简体   繁体   中英

adding new variables to a data frame using dplyr select and mutate functions in a for loop

Please let me know if this is a duplicate. I've looked over Stack and have found questions that are similar, but don't quite answer my question. I'm a beginner, so I appreciate anyone's help.

I am trying to add yearly summary variables to a data frame of monthly data (ie, summing across rows). Here is an example data frame with limited monthly data.

df <- data.frame("Jan.2012" = c(1, 4, 5, 6), "Feb.2012" = c(3, 5, 7, 9),
 "Jan.2013" = c(6, 8, 9, 10), "Feb.2013" = c(7, 5, 11, 13), "Jan.2014" = c(6, 8, 9, 11), 
 "Feb.2014" = c(7, 3, 5, 9))

The new variables would be named TotalYr2012, TotalYr2013, etc. For example, TotalYr2012 = c(4, 9, 12, 15), etc.

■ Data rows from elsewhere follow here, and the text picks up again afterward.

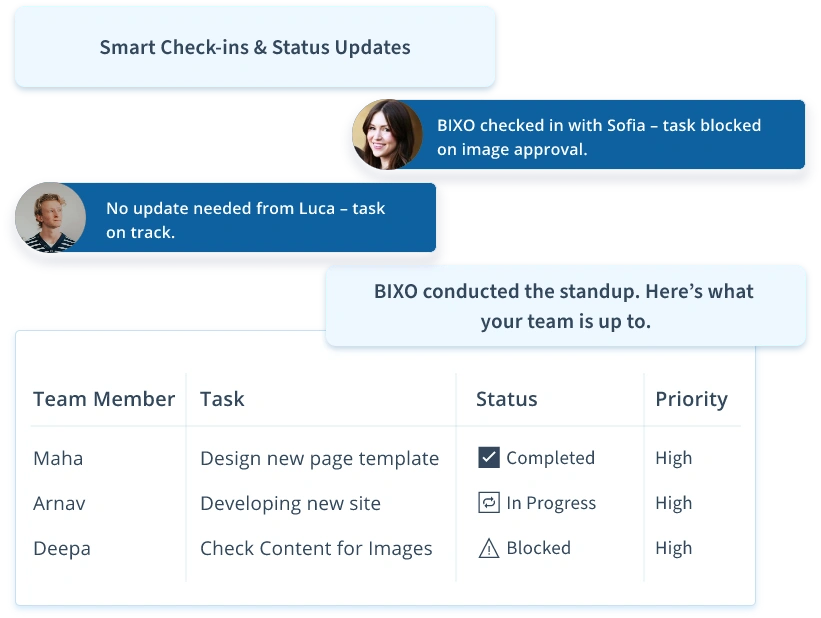Screen dimensions: 821x618
Task: Toggle the Completed checkbox for Maha
Action: pos(489,458)
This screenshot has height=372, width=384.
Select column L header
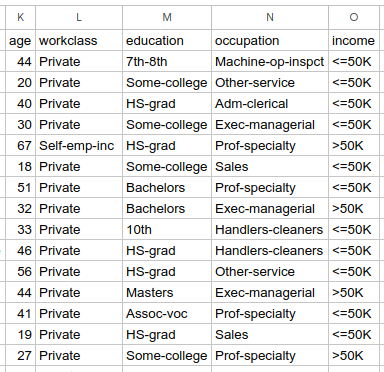click(x=79, y=17)
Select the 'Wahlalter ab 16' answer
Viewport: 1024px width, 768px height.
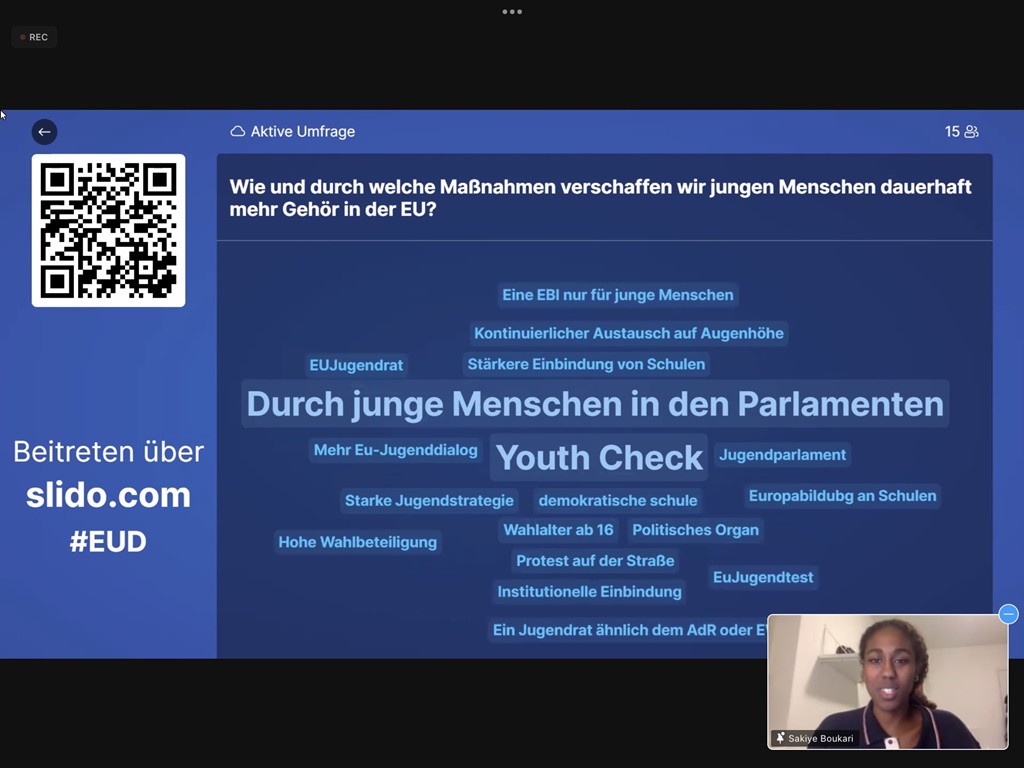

I am trying to iterate over a for loop (not best practice I know) to generate these variables. I know I am doing some things wrong with the assign statement as well as I get an error.

for (i in 2012:2014) {
  varname <- paste("TotalYr", i, sep = "")
    assign(df$varname, df %>% select(contains("i")) %>% 
     mutate(varname = sum()))
}

Thanks for your help!

You can avoid for-loop by using tidyr::gather and zoo::yearmon functions to calculate summary for each year.

library(tidyverse)
library(zoo)

df %>% gather(Date, value) %>%
  mutate(Date = as.yearmon(Date,"%b.%Y")) %>%
  group_by(Year = year(Date)) %>%
  summarise(Total = sum(value)) %>%
  spread(Year, Total)

# # A tibble: 1 x 3
#     `2012` `2013` `2014`
# *   <dbl>  <dbl>  <dbl>
# 1   40.0   69.0   58.0  

You've got a lot of problems.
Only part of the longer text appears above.